Estes episódios, o recrudescimento das invasões garimpeiras e dos conflitos entre as comunidades indígenas prejudicam diretamente o atendimento à saúde na TI. O assessor técnico do Departamento de Saúde Indígena da Funasa em Brasília, Edgar Dias Magalhães, afirma que muitos garimpeiros incitam os Yanomami contra os agentes de saúde. “Nossa preocupação maior é com a segurança das equipes de saúde e a ação de cooptação dos índios por parte dos garimpeiros, que em algumas situações já chegaram a vetar, a pedido dos garimpeiros, o acesso das equipes de saúde a certas regiões”, afirma. O assessor, que estima em 3 mil o número atual de garimpeiros na TI, diz que o fornecimento de bebidas alcoólicas para os índios também compromete o desenvolvimento de trabalhos de saúde na região.

Risco de malária

Edgar Magalhães garante que a Funasa está atenta à deterioração sanitária relacionada ao garimpo, mas que por enquanto não há indícios que demandem ações emergenciais. “A malária encontra-se controlada na TI, havendo vigilância epidemiológica dos casos e ações de controle. Estamos levantando junto ao DSEI uma tabela atualizada dos dados de malária para checagem da situação”, afirma. O assessor técnico lembra ainda que o garimpo traz o risco da volta da doença em nível endêmico e epidêmico, pois os garimpeir

os não se tratam adequadamente. “Eles funcionam como reservatórios de malária”. Isso porque, ao picar um indívíduo doente, o mosquito vetor da malária se contamina e, ao picar outros indíviduos posteriormente, lhes transmite o parasita causador da doença.

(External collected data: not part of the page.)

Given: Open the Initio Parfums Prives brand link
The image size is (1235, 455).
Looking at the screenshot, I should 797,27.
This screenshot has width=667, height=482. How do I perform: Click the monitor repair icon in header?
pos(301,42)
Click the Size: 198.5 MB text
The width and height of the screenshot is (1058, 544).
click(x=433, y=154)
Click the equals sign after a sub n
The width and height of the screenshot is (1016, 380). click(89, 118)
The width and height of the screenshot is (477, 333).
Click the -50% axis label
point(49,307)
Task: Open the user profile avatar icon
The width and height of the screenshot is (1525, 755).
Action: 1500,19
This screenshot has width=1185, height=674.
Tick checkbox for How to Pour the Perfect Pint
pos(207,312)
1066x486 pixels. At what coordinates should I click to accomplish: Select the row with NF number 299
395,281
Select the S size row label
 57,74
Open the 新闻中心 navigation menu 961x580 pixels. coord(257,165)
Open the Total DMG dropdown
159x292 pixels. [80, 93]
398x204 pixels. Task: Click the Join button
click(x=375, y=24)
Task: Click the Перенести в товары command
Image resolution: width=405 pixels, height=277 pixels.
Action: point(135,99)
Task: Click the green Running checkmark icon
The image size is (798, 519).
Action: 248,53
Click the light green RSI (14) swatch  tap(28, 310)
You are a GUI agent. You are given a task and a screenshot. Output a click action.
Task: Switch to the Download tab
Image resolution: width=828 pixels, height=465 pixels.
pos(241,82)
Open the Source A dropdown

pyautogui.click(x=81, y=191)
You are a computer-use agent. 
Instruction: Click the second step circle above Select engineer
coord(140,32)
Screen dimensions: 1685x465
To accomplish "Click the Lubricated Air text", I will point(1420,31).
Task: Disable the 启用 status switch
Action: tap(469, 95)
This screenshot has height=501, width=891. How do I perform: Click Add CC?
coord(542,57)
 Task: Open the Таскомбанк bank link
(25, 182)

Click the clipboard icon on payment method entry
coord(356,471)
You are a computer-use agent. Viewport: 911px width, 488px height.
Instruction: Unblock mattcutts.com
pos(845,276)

Outros problemas decorrentes da presença dos intrusos na TI, segundo o técnico da Funasa, é a poluição dos rios, que provoca o aumento de casos de diarréia entre os índios, e a escassez de caça, que some das beiras de rios assustada com o barulho das máquinas de garimpo. O missionário Carlo Zacquini, da Diocese de Roraima, trabalha com os Yanomami desde 1975 e afirma que as doenças levadas às comunidades pelo contato dos índios com os garimpeiros podem causar novos surtos da doença. “Foram muitos anos para a malária ser controlada na região e todo este trabalho está sendo jogado no lixo”, alerta Zacquini. O missionário denuncia a falta de atuação dos órgãos responsáveis pela fiscalização do território indígena.

O fantasma de Haximu

Cerca de 15 mil Yanomami vivem no território de 9.6 milhões de hectares organizados em aproximadamente 200 comunidades. A presença de garimpeiros e o interesse minerário na Terra Indígena Yanomami não são novos. De acordo com a publicação Mineração em Terras Indígenas na Amazônia Brasileira, lançada pelo ISA este ano, há 640 requerimentos de empresas para pesquisa e lavra dentro da TI – a grande maioria deles feita antes da Constituição Federal de 1988. Tampouco são novas as trágicas conseqüências da presença dos garimpeiros. Entre 1987 e 1990, uma invasão sem precedentes ocorreu na região, quando cerca de 40 mil homens realizaram uma verdadeira corrida do ouro no território indígena, levando à morte um quinto da poulação Yanomami da época. O episódio mais conhecido desta trágica história ocorreu em 1993, quando um bando de garimpeiros chacinou 16 Yanomami, principalmente mulheres e crianças, no chamado “massacre de Haximu”. Até hoje, os índios temem sua repetição.